*Extracted text*
Product overview document: https://docs.google.com/document/d/1rUzRNBGKi7Vi9RS4vVXaNyNUzqc99-xvkTbmsz0FkC8/edit


If we enable communities to automatically prevent or revert obvious vandalism, moderators will have more time to spend on other activities.


Goals

  • Reduce moderation backlogs by preventing bad edits from entering patroller queues.
  • Give moderators confidence that automoderation is reliable and is not producing significant false positives.
  • Ensure that editors caught in a false positive have clear avenues to flag the error / have their edit reinstated.

Further user stories are documented here.

Helpful links

Anti-vandalism bots

Investigation

We want to investigate the technical approach we might take for Automoderator at a high level, answering questions such as:

  • Should this be a MediaWiki extension, or some kind of Cloud-hosted tool?
  • How should we approach community configuration?
  • Are we likely to have any technical requests for the Machine Learning platform team for our use of LiftWing?
    • Not anything bigger than one-off support questions
  • As a tool which will be actively editing Wikimedia projects, are there any development principles we can set to ensure that we minimise the introduction of breaking changes as we iterate on it?
    • we should design to err on the side of inaction
    • the revert component should have minimum probability guardrails internally hard coded to avoid misconfiguration of known unsafe thresholds
    • warnings/errors should be raised when any configuration or code bumps into a guardrail (e.g if it would perform a "bad" action without the guardrail in place)
    • configuration changes should be auditable (an advantage of community config)
    • the tool should be able to be disabled rapidly, and the moderator community should have the ability to use this feature in case of a spike in false-positives.
    • we should consider the possibility of circular reverts/ revert wars, e.g., if the tool reverts a revision, and then a human overrules and reverts the tool's revert, perhaps it should not go into a loop of reverting the revert of a revert. That might be a case for the tool to take another action, such as sending a notification. At a minimum, we should implement the same "revert war" filter used to train the model [1]:
      • image.png (938×845 px, 258 KB)
    • business logic should always default to no action.

Engineers should feel free to tackle any other high-level questions they might have about our approach beyond the above.

Findings details

As a tool which will be actively editing Wikimedia projects, are there any development principles we can set to ensure that we minimise the introduction of breaking changes as we iterate on it?

We should hardcode some guardrails that cannot be overridden with configuration. The guardrails should be internal implementations of whatever module/class is doing the thing that needs the guardrail. For example:

  • We should disallow revert thresholds below a designated "safe" value, such as 90% revert risk probability. To help protect ourselves while developing the tool, the code that actually does the reverting could be in a separate class/module internally hard codes this limit. If the guardrail is private, then it is less likely to be accidentally overridden by another class/module that calls for a revert.

[Saved data entries]
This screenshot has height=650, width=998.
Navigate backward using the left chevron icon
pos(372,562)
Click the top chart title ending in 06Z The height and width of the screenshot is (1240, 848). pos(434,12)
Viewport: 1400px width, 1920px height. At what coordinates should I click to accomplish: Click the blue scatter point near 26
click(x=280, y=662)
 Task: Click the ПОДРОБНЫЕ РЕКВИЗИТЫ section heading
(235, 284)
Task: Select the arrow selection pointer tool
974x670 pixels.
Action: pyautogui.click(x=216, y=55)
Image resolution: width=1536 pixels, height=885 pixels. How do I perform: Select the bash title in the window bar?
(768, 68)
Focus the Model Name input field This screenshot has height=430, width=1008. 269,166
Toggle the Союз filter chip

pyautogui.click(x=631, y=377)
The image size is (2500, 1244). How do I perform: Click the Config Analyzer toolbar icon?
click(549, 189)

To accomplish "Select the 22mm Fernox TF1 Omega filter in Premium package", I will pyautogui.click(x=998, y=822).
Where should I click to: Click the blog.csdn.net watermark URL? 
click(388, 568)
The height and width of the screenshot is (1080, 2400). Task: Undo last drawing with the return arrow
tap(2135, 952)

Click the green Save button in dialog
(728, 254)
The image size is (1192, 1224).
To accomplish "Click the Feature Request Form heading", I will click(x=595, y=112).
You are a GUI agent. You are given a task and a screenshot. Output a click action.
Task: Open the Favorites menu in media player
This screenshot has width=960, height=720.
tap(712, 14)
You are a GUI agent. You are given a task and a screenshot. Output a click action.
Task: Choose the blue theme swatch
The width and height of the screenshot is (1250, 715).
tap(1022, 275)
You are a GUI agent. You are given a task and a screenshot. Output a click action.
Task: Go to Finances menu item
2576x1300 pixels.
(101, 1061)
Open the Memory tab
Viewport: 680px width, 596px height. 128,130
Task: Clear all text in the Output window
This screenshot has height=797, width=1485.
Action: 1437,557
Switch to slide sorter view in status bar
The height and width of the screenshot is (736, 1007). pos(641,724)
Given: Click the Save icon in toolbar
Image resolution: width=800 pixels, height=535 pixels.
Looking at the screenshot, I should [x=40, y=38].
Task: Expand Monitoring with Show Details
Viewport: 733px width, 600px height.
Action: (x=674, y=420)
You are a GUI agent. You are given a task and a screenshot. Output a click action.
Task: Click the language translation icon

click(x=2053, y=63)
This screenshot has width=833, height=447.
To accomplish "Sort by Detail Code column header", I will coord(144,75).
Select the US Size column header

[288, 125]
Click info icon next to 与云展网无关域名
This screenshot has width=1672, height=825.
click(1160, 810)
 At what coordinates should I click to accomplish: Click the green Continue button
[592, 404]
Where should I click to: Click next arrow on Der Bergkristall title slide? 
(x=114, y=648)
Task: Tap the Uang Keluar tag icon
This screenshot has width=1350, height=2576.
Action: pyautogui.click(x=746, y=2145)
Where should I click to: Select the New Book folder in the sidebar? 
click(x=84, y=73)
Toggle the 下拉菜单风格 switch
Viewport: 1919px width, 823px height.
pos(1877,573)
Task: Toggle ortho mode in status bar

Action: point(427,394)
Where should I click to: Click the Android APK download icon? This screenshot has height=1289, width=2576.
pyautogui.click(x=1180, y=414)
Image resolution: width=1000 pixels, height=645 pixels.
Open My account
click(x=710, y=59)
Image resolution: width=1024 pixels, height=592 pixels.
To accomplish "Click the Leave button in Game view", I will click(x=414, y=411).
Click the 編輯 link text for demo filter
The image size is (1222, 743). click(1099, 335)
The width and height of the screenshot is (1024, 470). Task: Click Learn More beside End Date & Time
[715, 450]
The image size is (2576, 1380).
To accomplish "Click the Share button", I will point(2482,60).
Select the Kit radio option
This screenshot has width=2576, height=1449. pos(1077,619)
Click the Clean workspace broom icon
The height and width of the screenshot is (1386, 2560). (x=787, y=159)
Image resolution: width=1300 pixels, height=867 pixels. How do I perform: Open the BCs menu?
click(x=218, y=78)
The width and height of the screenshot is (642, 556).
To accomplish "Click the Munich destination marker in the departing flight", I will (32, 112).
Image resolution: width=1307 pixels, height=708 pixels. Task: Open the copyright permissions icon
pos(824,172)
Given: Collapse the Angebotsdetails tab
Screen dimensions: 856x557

*What this exercise asks*
a) Answer these questions using the Automoderator text, marking each answer with the same numeral as its question:
(i) What is the first goal listed?
(ii) What reply is given on whether technical requests to the Machine Learning platform team are likely?
(iii) What revert risk probability does the text offer as an example of a "safe" value?
b) Express the stretch of the entries from the line containing "Viewport: 1400px width, 1920px" through the line containing "click(388, 568)" as a numbered list, leaving out blank lines.
The text and the entries come from unrelated sources.

*Expected answers*
a)
(i) Reduce moderation backlogs by preventing bad edits from entering patroller queues.
(ii) Not anything bigger than one-off support questions.
(iii) 90% revert risk probability.

b)
1. Viewport: 1400px width, 1920px height. At what coordinates should I click to accomplish: Click the blue scatter point near 26
2. click(x=280, y=662)
3.  Task: Click the ПОДРОБНЫЕ РЕКВИЗИТЫ section heading
4. (235, 284)
5. Task: Select the arrow selection pointer tool
6. 974x670 pixels.
7. Action: pyautogui.click(x=216, y=55)
8. Image resolution: width=1536 pixels, height=885 pixels. How do I perform: Select the bash title in the window bar?
9. (768, 68)
10. Focus the Model Name input field This screenshot has height=430, width=1008. 269,166
11. Toggle the Союз filter chip
12. pyautogui.click(x=631, y=377)
13. The image size is (2500, 1244). How do I perform: Click the Config Analyzer toolbar icon?
14. click(549, 189)
15. To accomplish "Select the 22mm Fernox TF1 Omega filter in Premium package", I will pyautogui.click(x=998, y=822).
16. Where should I click to: Click the blog.csdn.net watermark URL? 
17. click(388, 568)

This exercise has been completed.